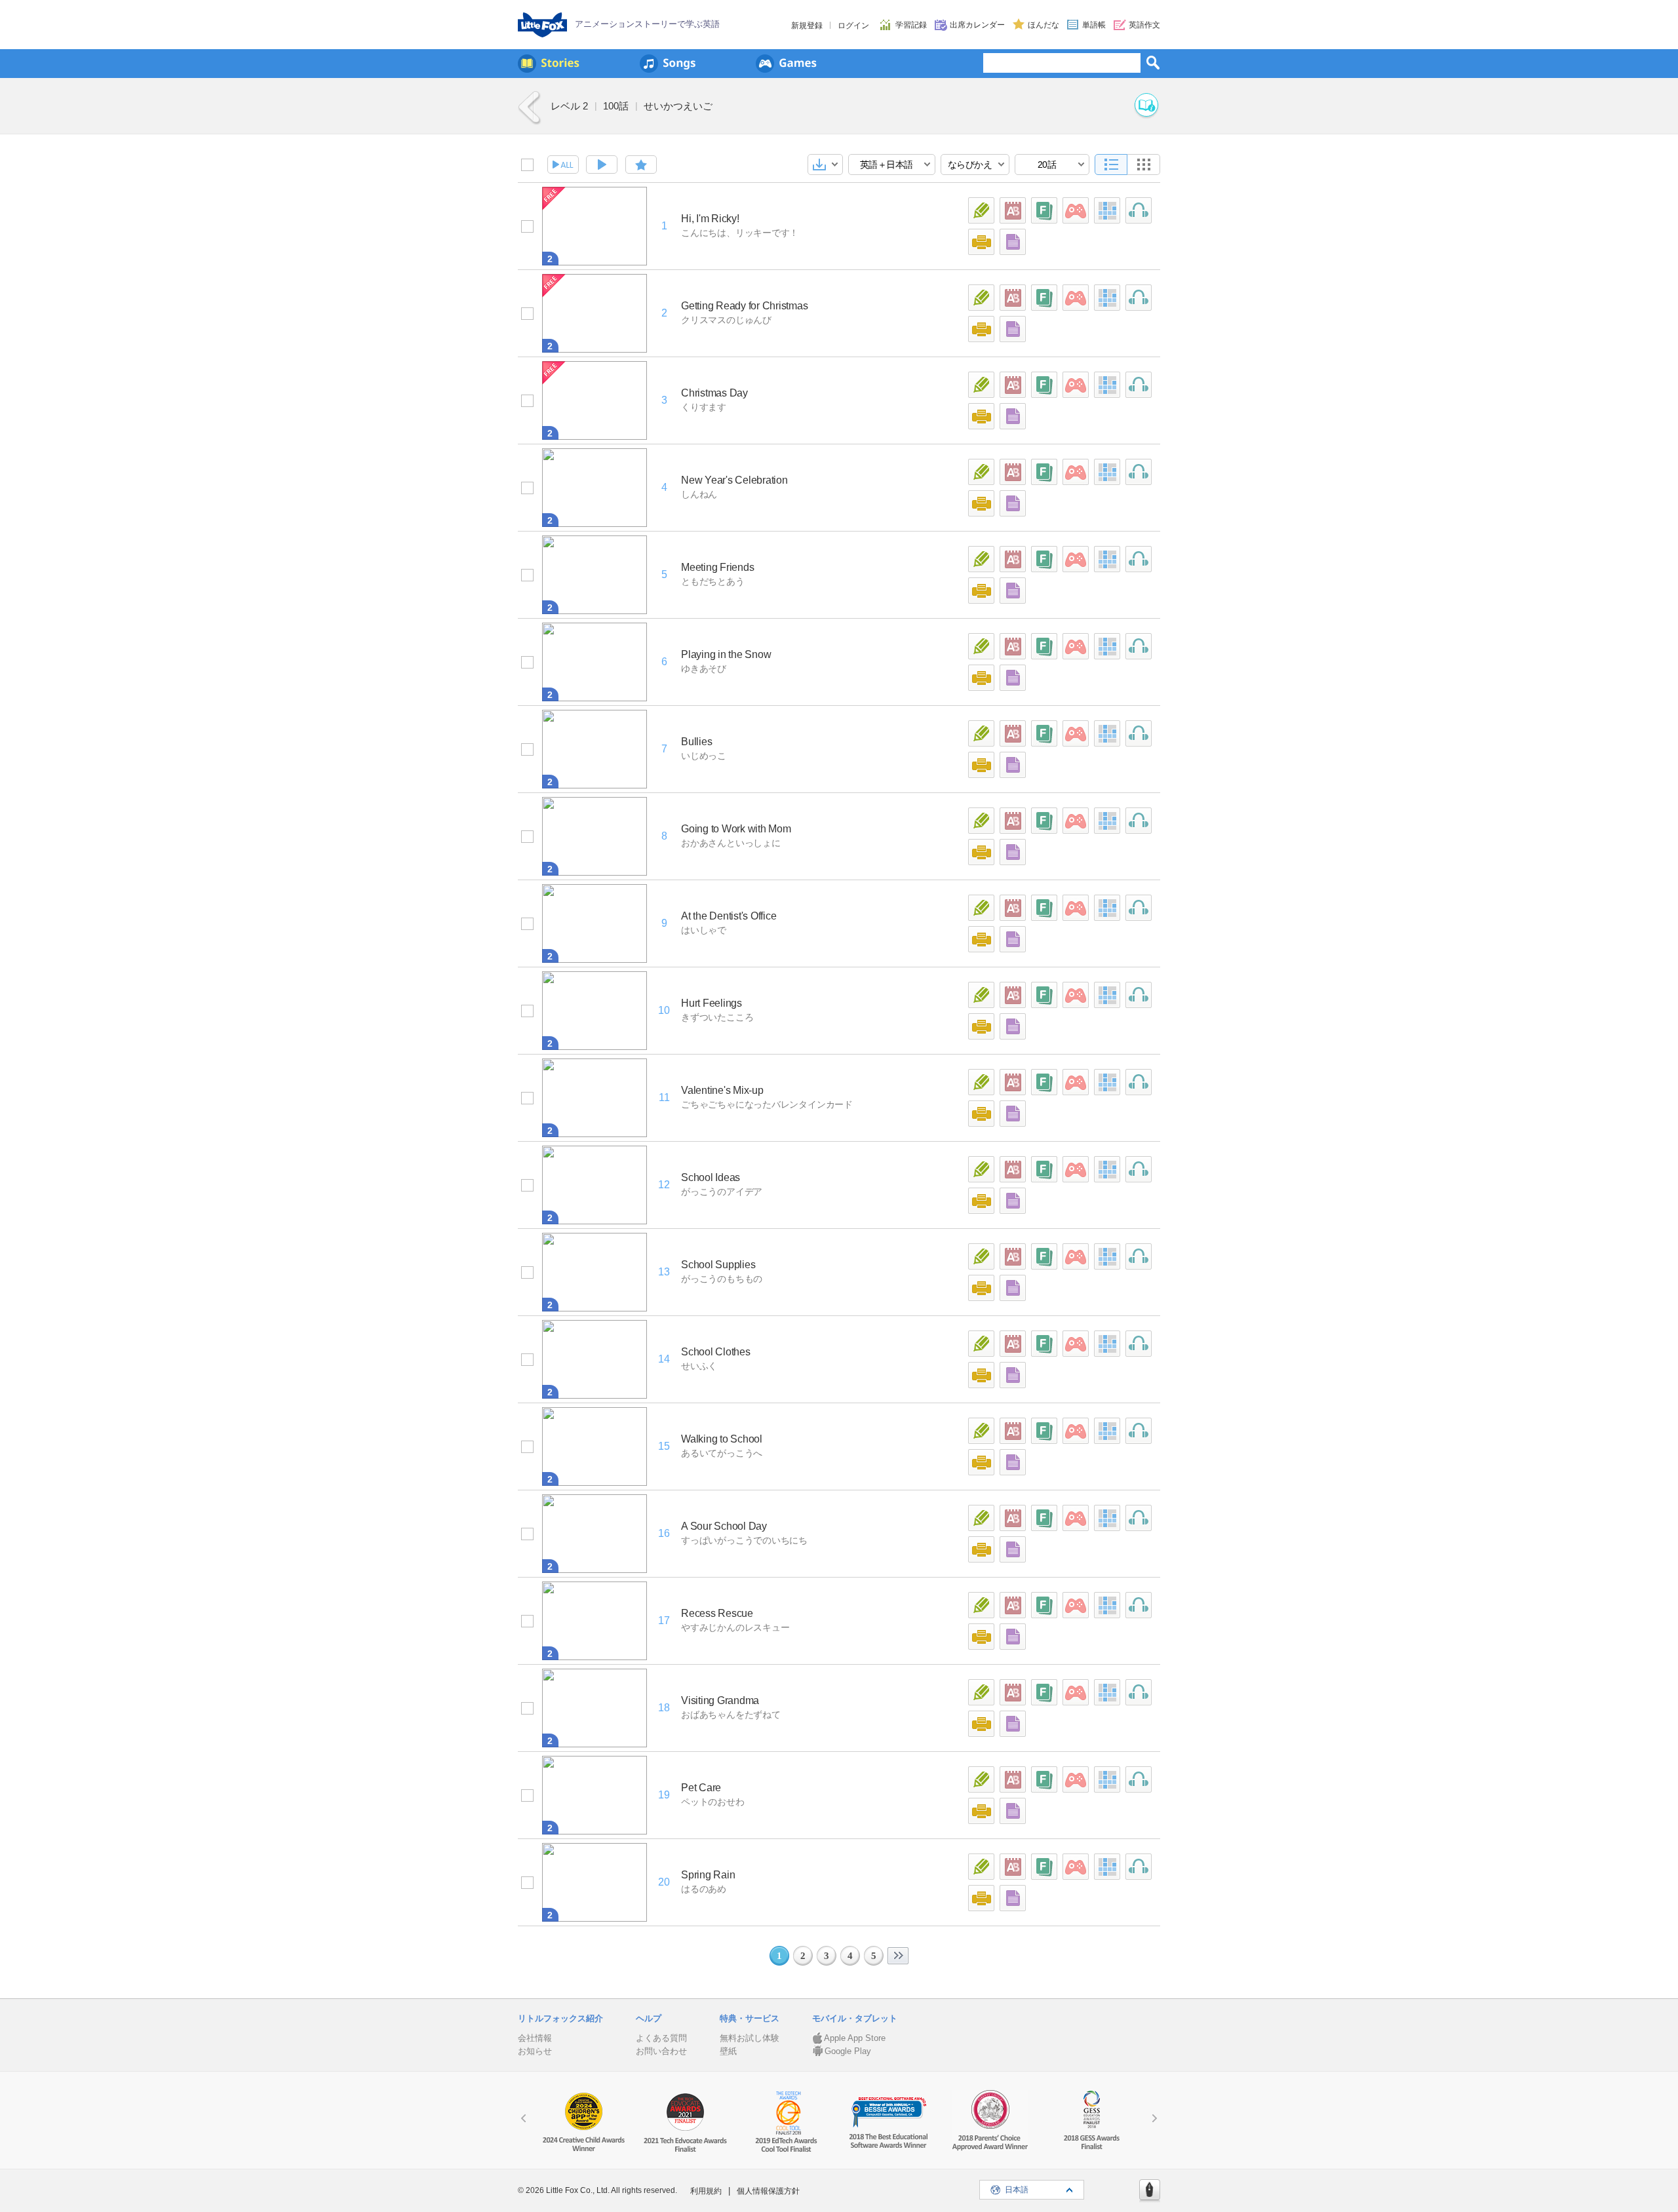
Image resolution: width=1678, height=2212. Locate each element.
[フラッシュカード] (1044, 210)
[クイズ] (981, 210)
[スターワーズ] (1076, 210)
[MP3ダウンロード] (1138, 210)
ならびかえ (970, 164)
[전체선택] (527, 165)
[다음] (898, 1955)
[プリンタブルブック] (981, 242)
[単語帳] (1013, 210)
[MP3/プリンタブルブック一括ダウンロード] (825, 164)
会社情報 (535, 2038)
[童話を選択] (527, 226)
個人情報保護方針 (768, 2191)
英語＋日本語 (886, 164)
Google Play (848, 2051)
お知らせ (535, 2051)
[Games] (786, 63)
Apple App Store (855, 2038)
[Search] (1153, 62)
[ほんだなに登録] (641, 164)
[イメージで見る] (1143, 164)
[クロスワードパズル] (1107, 210)
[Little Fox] (542, 24)
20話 (1047, 164)
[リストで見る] (1111, 164)
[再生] (601, 164)
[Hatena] (1149, 2191)
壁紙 (728, 2051)
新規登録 (807, 25)
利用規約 (706, 2191)
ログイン (853, 25)
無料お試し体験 (749, 2038)
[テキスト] (1013, 242)
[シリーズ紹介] (1146, 106)
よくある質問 (661, 2038)
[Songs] (667, 63)
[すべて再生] (563, 164)
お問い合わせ (661, 2051)
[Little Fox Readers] (548, 63)
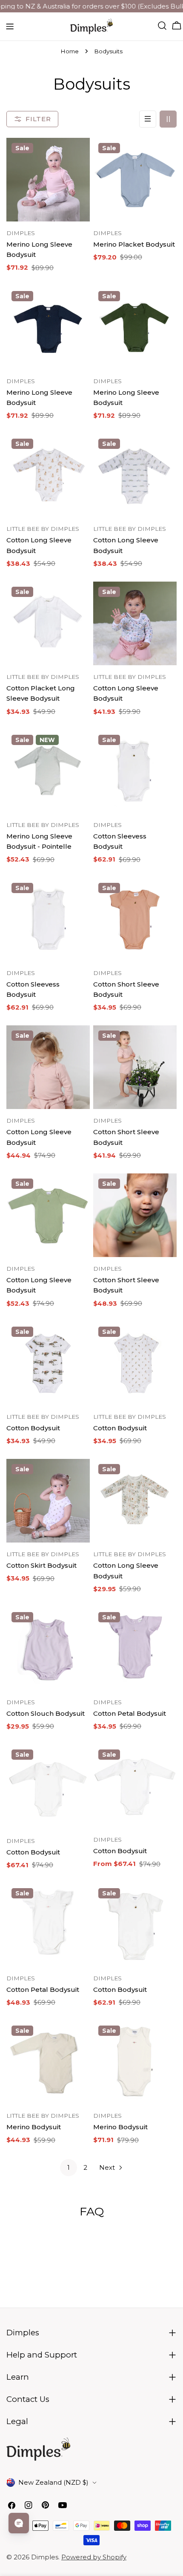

EXERCISE REQUIREMENTS: With the pictures left out, output exactly the lines that begin at the line containing "[リストで見る] (1111, 164)" and end at the last line of the material.

RESULT OF THIS TASK:
[リストで見る] (1111, 164)
[再生] (601, 164)
[Hatena] (1149, 2191)
壁紙 (728, 2051)
新規登録 (807, 25)
利用規約 (706, 2191)
ログイン (853, 25)
無料お試し体験 (749, 2038)
[テキスト] (1013, 242)
[シリーズ紹介] (1146, 106)
よくある質問 (661, 2038)
[Songs] (667, 63)
[すべて再生] (563, 164)
お問い合わせ (661, 2051)
[Little Fox Readers] (548, 63)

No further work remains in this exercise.